Lines to be reproduced exactly: the one that holds "Instruction: Click the speech" and all those after it through the end of the data. Include no others.

Dataset entries:

• • • • •

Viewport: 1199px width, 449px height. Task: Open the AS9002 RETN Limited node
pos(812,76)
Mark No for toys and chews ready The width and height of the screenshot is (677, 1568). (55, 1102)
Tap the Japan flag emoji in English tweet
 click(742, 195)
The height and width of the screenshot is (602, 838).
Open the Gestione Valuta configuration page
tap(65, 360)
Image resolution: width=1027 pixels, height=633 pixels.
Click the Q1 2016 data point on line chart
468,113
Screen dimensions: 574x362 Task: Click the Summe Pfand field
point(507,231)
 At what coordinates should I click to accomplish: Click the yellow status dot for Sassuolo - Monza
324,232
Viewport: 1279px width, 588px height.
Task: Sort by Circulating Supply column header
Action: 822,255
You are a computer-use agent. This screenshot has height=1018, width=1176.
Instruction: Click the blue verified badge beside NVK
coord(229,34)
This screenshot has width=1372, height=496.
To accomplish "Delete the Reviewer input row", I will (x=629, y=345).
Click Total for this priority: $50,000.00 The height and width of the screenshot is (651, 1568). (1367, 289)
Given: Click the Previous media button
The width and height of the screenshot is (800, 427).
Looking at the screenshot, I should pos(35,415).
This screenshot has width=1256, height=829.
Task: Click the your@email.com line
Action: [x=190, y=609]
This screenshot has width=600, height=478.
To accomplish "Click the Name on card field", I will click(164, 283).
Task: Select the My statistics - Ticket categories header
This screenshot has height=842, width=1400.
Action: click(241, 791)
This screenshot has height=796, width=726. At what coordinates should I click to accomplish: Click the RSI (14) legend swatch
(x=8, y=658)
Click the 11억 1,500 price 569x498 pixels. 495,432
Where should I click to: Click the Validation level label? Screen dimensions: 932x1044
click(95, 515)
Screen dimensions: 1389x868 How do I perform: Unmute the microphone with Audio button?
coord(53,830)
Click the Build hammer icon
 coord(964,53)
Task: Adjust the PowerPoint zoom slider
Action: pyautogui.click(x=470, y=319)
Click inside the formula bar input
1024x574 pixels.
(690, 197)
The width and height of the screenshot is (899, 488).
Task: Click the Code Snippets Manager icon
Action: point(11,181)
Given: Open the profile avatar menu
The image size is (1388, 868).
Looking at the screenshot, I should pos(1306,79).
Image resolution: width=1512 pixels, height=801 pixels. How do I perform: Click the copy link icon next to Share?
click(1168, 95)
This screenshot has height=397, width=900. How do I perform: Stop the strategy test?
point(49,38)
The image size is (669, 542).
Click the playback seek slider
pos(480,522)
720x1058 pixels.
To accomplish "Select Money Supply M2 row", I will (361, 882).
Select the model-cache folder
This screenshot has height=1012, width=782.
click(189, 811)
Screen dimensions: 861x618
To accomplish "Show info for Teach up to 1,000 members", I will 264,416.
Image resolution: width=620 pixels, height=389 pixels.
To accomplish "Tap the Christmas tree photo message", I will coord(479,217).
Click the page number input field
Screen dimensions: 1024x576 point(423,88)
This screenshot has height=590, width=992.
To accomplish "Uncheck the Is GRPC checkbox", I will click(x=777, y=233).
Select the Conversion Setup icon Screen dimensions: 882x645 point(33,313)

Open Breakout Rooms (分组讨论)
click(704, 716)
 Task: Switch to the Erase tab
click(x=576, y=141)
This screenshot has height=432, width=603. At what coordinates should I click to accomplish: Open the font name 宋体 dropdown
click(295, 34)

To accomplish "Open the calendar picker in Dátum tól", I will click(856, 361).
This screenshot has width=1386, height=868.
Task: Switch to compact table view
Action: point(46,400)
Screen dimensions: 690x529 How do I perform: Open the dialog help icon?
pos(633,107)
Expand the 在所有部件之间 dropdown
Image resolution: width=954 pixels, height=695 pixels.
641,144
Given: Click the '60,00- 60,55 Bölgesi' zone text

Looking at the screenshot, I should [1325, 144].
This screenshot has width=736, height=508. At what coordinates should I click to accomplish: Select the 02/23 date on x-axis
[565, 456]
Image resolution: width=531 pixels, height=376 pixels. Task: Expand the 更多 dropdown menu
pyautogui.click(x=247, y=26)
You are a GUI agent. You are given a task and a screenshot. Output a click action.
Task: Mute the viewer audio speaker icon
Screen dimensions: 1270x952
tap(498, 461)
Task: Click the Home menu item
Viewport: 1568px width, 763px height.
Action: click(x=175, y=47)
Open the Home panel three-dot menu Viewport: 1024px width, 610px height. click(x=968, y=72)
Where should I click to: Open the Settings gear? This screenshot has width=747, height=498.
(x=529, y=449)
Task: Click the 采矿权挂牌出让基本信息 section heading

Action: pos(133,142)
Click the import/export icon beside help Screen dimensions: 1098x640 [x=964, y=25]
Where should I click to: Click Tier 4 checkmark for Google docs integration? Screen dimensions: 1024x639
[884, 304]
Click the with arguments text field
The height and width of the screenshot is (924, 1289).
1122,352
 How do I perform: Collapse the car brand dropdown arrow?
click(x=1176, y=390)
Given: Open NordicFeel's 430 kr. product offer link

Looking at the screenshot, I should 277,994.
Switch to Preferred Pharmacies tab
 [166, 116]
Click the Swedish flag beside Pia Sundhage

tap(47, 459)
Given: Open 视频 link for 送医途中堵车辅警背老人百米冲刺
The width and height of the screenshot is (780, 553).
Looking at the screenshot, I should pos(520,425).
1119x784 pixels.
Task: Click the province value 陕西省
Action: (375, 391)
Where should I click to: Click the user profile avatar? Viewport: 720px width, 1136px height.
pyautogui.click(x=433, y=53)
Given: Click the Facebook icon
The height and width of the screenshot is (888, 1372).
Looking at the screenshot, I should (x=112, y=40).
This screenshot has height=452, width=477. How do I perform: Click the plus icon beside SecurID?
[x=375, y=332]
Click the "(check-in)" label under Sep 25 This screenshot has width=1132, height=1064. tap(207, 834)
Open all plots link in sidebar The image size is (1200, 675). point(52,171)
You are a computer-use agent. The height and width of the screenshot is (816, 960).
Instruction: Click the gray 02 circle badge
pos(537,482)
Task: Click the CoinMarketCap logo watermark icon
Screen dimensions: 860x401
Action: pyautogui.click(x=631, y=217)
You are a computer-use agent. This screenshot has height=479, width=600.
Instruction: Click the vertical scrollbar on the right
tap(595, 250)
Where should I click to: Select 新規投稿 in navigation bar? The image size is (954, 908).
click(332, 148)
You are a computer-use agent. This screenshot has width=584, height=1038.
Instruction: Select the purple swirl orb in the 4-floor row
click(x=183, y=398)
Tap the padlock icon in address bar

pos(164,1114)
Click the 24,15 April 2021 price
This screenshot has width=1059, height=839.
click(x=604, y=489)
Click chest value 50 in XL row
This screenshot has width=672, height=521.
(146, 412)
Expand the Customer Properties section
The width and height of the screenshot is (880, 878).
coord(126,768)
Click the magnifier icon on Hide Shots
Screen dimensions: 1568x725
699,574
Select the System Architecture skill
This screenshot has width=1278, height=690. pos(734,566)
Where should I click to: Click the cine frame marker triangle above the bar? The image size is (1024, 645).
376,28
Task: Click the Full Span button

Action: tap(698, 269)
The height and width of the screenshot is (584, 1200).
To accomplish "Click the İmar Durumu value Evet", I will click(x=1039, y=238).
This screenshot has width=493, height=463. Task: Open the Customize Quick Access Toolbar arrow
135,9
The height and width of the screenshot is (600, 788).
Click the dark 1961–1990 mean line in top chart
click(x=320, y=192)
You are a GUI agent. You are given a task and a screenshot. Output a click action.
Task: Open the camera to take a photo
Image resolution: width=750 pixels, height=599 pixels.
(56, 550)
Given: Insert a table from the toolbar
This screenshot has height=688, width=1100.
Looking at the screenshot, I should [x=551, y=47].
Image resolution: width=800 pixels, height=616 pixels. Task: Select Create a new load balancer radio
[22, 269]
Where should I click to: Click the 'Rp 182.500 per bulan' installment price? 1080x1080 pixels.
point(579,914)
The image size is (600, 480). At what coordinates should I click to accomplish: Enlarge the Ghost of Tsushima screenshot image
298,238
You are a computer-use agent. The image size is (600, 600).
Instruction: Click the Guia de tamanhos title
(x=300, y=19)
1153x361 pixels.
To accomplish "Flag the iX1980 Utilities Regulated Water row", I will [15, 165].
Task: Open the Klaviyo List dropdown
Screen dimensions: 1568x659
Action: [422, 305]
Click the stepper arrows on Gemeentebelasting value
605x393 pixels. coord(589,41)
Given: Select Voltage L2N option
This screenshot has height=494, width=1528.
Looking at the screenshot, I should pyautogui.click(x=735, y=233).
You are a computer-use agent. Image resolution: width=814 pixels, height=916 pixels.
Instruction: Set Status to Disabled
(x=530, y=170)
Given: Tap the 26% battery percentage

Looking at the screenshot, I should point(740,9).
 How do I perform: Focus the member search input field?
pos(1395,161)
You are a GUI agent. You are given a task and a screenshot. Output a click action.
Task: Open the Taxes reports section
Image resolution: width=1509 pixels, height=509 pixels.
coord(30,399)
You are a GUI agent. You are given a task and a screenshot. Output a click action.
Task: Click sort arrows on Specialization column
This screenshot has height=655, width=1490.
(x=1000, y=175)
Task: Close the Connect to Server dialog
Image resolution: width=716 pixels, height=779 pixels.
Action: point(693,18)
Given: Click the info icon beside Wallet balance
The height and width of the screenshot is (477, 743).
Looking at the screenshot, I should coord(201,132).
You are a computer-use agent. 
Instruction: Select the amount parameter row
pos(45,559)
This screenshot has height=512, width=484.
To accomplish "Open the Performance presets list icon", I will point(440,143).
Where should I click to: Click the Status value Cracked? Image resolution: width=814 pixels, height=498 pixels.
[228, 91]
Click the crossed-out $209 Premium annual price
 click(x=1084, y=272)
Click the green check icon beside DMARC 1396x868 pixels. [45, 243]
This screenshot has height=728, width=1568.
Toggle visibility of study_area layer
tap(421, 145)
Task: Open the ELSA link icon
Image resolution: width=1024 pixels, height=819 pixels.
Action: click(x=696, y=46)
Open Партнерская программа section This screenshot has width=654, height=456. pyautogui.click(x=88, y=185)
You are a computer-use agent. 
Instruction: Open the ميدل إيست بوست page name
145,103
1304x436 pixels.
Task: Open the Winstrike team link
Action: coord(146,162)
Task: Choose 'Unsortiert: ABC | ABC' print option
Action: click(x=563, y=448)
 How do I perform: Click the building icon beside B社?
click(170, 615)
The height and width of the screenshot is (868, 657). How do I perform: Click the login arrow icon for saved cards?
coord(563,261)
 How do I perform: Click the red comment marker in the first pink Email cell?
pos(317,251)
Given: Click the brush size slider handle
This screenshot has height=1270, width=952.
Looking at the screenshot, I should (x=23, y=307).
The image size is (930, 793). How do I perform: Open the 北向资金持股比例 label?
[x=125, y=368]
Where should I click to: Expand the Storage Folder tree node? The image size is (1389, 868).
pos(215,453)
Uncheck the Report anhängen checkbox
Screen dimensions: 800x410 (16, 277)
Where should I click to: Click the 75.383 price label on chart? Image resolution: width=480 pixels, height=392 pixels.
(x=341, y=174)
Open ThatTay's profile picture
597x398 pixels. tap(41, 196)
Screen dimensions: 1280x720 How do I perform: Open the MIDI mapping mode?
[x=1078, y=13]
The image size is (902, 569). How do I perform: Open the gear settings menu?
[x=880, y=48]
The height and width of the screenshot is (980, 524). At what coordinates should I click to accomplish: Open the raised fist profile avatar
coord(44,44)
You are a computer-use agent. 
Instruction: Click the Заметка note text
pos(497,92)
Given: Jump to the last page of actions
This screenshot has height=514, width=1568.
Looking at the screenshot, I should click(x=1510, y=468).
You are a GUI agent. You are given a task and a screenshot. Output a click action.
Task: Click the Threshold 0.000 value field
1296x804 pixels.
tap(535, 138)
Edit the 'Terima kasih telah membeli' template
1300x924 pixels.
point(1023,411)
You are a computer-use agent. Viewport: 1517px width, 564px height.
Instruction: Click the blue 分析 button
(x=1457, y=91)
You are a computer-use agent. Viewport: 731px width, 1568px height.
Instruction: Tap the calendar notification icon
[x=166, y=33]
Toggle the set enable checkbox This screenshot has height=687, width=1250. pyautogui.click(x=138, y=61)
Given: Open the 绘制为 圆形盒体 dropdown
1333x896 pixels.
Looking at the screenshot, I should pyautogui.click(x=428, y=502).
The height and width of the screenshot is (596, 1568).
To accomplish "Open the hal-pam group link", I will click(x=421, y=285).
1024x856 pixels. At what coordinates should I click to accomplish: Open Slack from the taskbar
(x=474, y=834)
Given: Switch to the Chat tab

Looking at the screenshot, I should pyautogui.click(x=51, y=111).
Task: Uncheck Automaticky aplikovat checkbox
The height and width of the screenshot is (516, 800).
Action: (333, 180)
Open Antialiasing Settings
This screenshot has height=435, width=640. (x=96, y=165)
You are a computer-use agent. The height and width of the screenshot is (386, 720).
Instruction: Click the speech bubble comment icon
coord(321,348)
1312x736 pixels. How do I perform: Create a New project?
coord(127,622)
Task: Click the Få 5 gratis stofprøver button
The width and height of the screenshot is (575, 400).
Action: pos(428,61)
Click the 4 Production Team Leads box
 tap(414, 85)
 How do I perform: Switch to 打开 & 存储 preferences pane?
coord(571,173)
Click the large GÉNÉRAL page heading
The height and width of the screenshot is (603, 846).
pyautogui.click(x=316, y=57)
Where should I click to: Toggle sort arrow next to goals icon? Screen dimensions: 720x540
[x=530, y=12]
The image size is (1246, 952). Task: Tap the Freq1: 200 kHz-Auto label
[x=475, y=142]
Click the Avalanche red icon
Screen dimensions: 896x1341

• • • • •

◆ Response box
Instruction: Click the speech bubble comment icon
coord(321,348)
1312x736 pixels. How do I perform: Create a New project?
coord(127,622)
Task: Click the Få 5 gratis stofprøver button
The width and height of the screenshot is (575, 400).
Action: pos(428,61)
Click the 4 Production Team Leads box
 tap(414, 85)
 How do I perform: Switch to 打开 & 存储 preferences pane?
coord(571,173)
Click the large GÉNÉRAL page heading
The height and width of the screenshot is (603, 846).
pyautogui.click(x=316, y=57)
Where should I click to: Toggle sort arrow next to goals icon? Screen dimensions: 720x540
[x=530, y=12]
The image size is (1246, 952). Task: Tap the Freq1: 200 kHz-Auto label
[x=475, y=142]
Click the Avalanche red icon
Screen dimensions: 896x1341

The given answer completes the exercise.